If skb->len can't be negative, then skb->len <= 0 => skb->len == 0).  If _off 
is not zero, then checking skb->len is redundant.
>                                 _off -= skb->len;
>                                 continue;
>                         }
Is this queued to go in already?  Or can I help by updating my patch with what 
was discussed here?  I can do that today if wanted.

-- 
Matthew

[-- Attachment #2: This is a digitally signed message part. --]
[-- Type: application/pgp-signature, Size: 833 bytes --]

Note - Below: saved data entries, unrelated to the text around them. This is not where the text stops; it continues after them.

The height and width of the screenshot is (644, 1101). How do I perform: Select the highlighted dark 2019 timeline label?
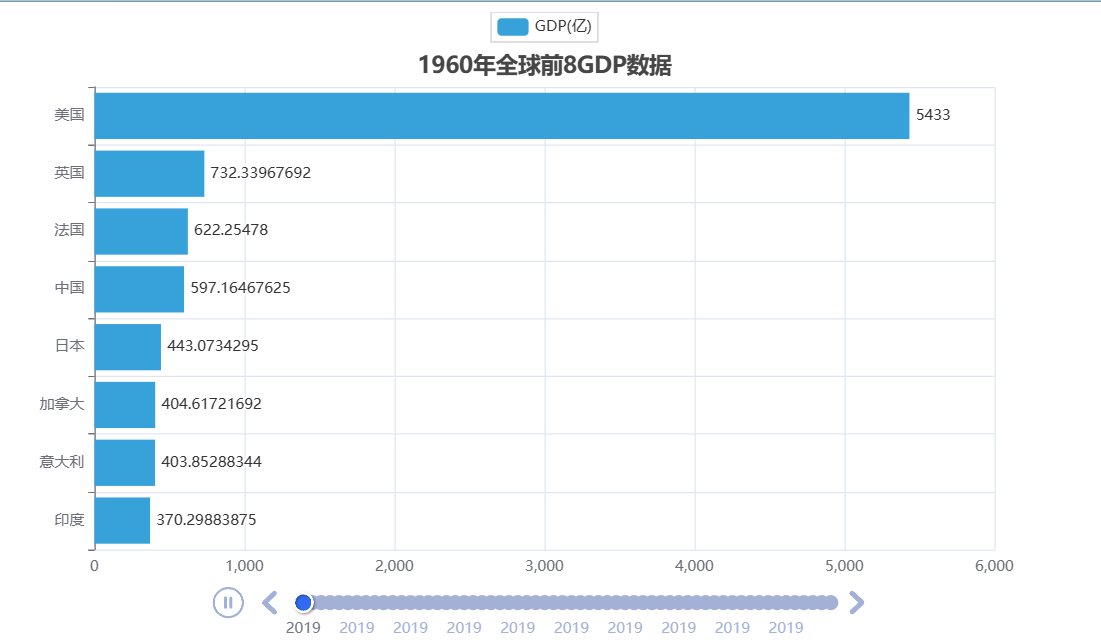pos(303,628)
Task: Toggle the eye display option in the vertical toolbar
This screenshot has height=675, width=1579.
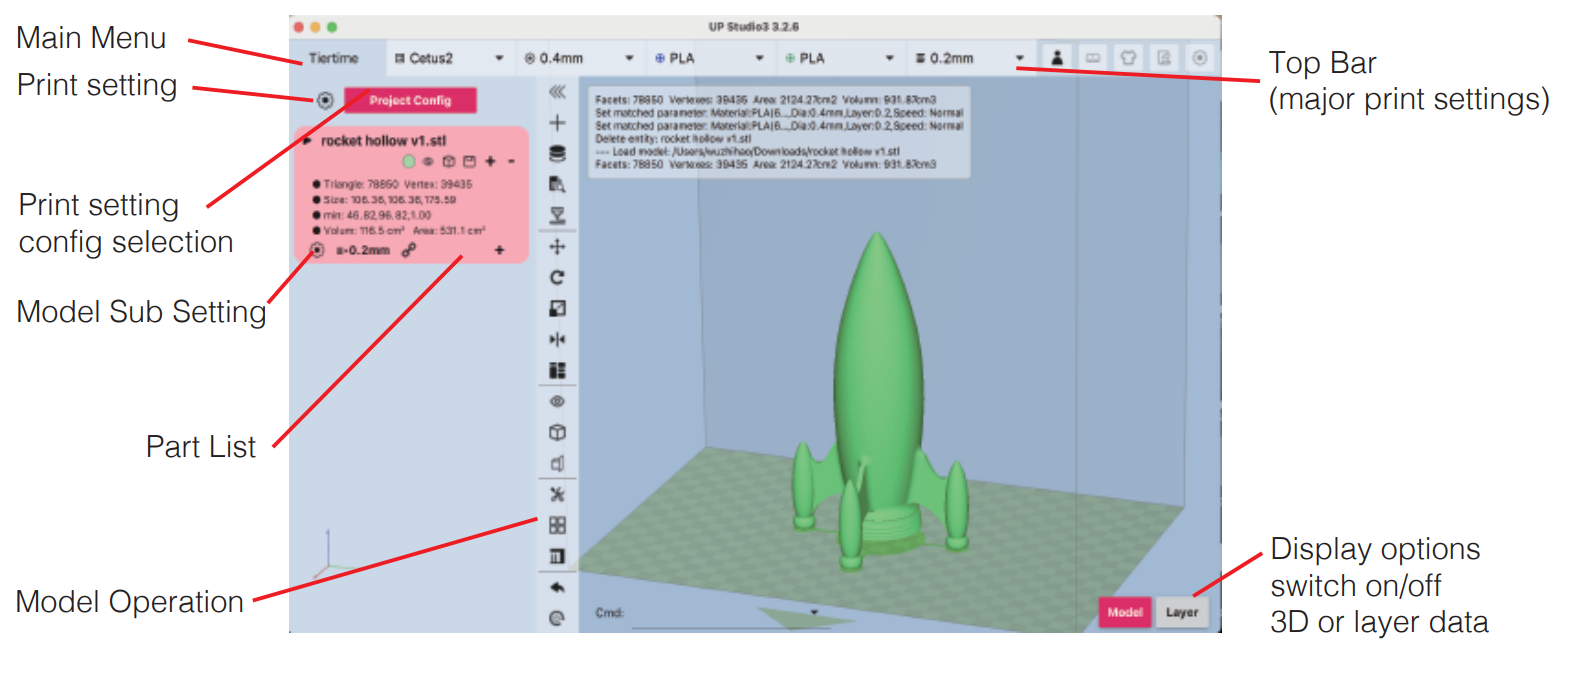Action: pos(557,402)
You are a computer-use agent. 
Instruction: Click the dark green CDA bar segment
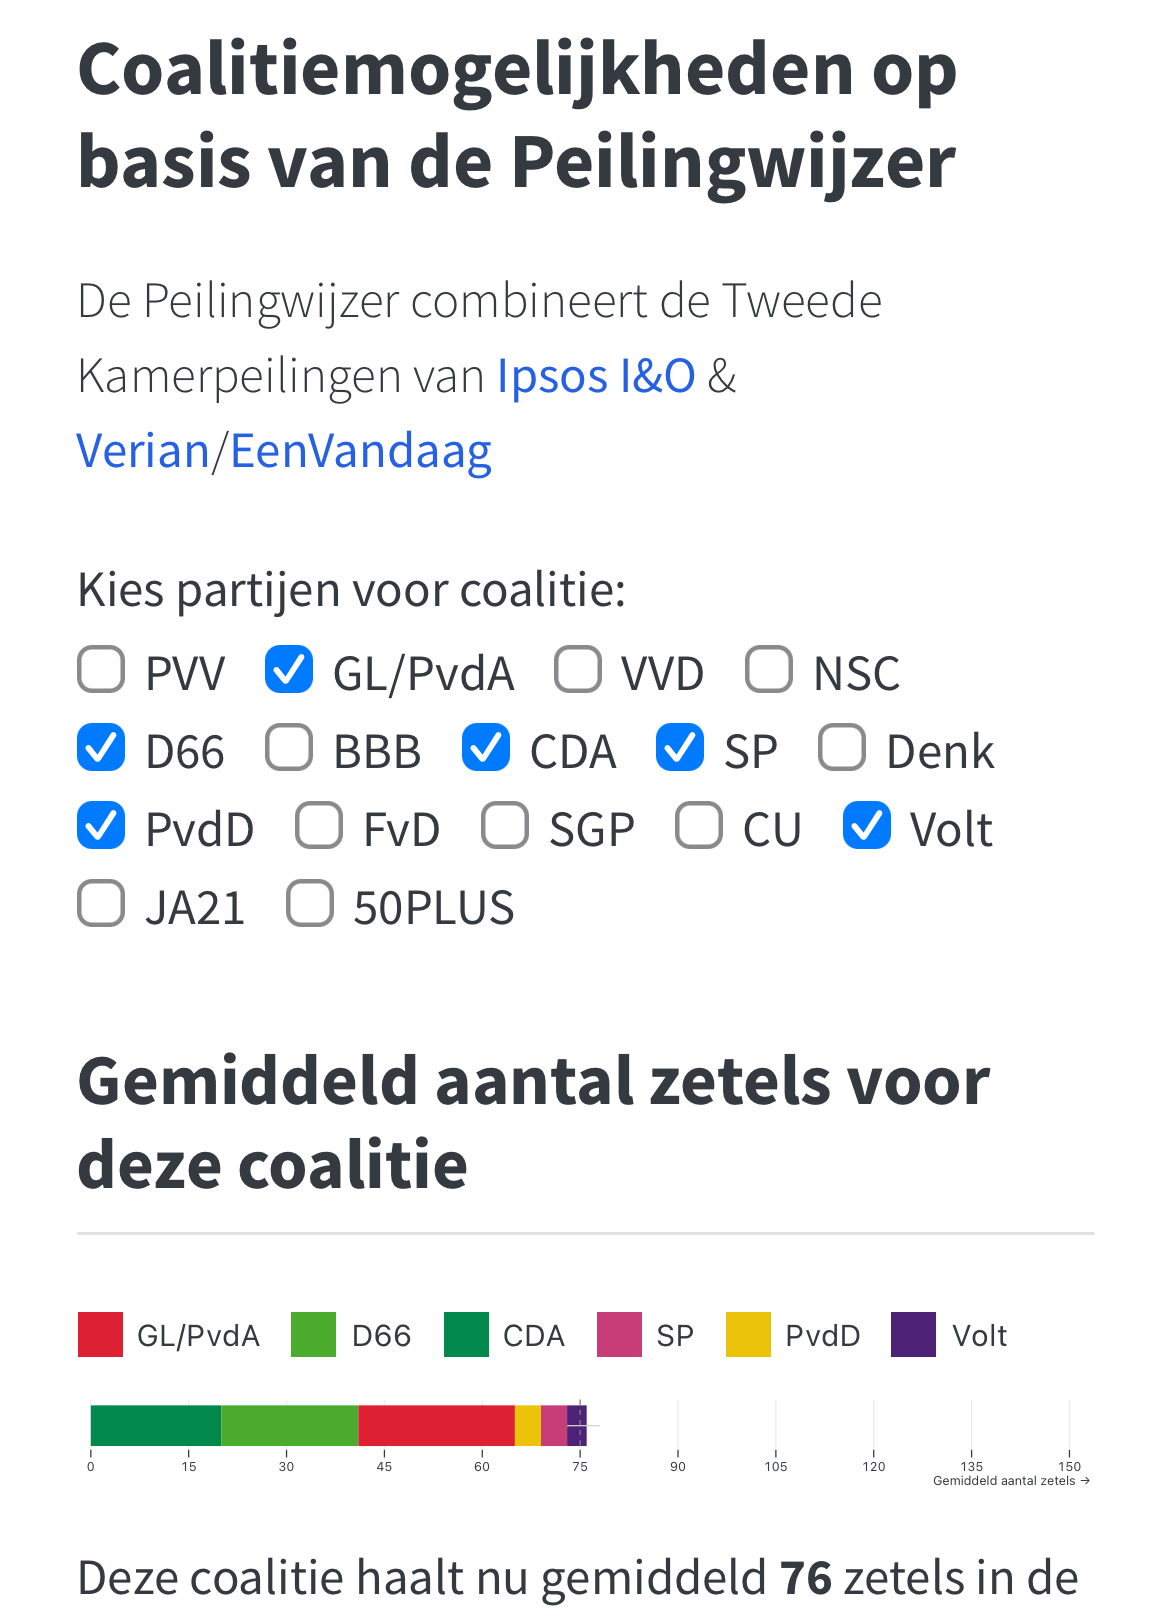click(x=155, y=1425)
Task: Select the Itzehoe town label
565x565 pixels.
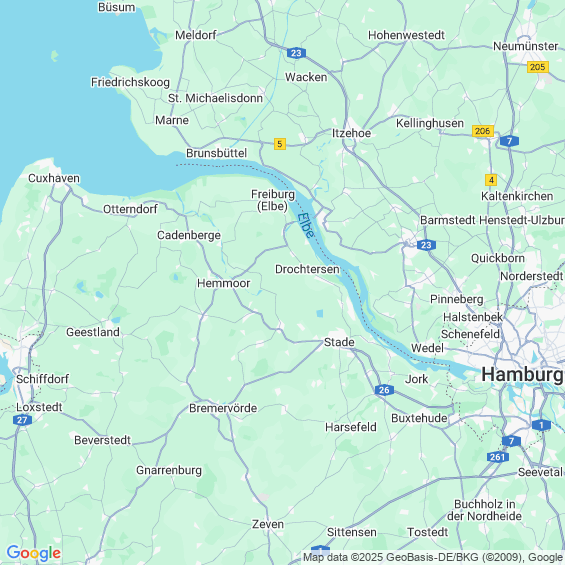Action: click(351, 133)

Re: [PATCH net] datagram: When peeking datagrams with offset < 0 don't skip empty skbs

[Willem de Bruijn]

>> @@ -169,14 +169,20 @@ struct sk_buff *__skb_try_recv_from_queue(struct sock
>> *sk, int *peeked, int *off, int *err, struct sk_buff **last)
>>  {
>> +       bool peek_at_off = false;
>>         struct sk_buff *skb;
>> -       int _off = *off;
>> +       int _off = 0;
>> +
>> +       if (flags & MSG_PEEK && (*off) >= 0) {
>> +               peek_at_off = true;
>> +               _off = *off;
>> +       }
>>
>>         *last = queue->prev;
>>         skb_queue_walk(queue, skb) {
>>                 if (flags & MSG_PEEK) {
>> -                       if (_off >= skb->len && (skb->len || _off ||
>> -                                                skb->peeked)) {
>> +                       if (peek_at_off && _off >= skb->len &&
>> +                           (skb->len || _off || skb->peeked)) {
>                                 ^ I'm pretty sure we can remove this check
> (that skb->len is not zero) in this if statement.  If _off is zero, then skb-
>>len must also be zero (since _off >= skb->len, if _off is 0, skb->len <= 0.
> If skb->len can't be negative, then skb->len <= 0 => skb->len == 0).  If _off
> is not zero, then checking skb->len is redundant.

Good point.

>>                                 _off -= skb->len;
>>                                 continue;
>>                         }
> Is this queued to go in already? Or can I help by updating my patch with what
> was discussed here?  I can do that today if wanted.

It isn't. Please do if no one else has additional comments.